Spoiler detector – Get your annotated data set for free! Nice way to get (though not perfect) an annotated data set and create some social good. Would be interesting to expand it to more movies and television shows and to other social networks. Interesting to see how predictive a model which is trained on one social network preforms on other social networks (for this case and on general)
Deep dive to Python virtualenv – although it only addresses python requirements and not more general system requirements (e.g this case), it is a very important and common tool to make sure that all your python requirements are in place. This post provide some deeper look into virtualenv and pyenv, a python version management tool.

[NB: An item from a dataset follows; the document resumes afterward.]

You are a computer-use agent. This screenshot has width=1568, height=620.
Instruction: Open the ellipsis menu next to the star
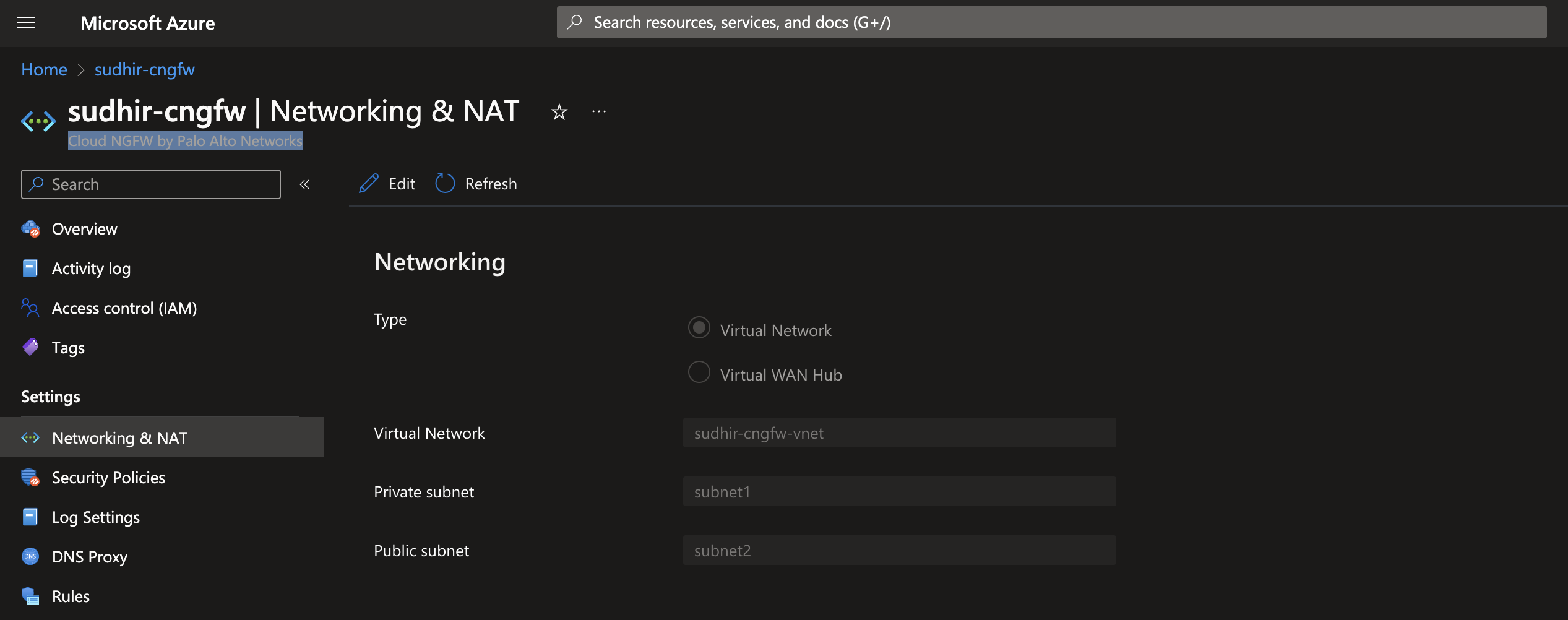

6 Lesser Known Python Data Analysis Libraries – TL;DR – mrjob, delorean, natsort, tinydb, prettytable and vincent. If I had to write the same blog post I am not sure that those are the packages I would have chosen. mrjob is maintained but I feel it is a bit outdated and there are better way now days to run multi-step mapreduce jobs (e.g Apache Spark). natsort – I understand the need, personally it is easier for me to write the sort function myself and even better avoid sorting as much as possible. prettytable – I prefer pandas printing over this printing. And last but not least – I am not sure that I would really categorize all those packages as “Data Analysis”.
Python datacleaner – would definitely be a strong candidate when writing a post such of the above. Designated to make the process of cleaning pandas data frames quicker and easier. Interesting to see how this project will evolve.
Deep Detect – “Open Source + Deep Learning + API + Server”. Deep learning version of PredictionIO. It is written in C++11 and uses Caffe for deep learning. It seems natural to me that predictionIO and DeepDetect will cooperate in the future or someone will develop a deep learning template for predictionIO.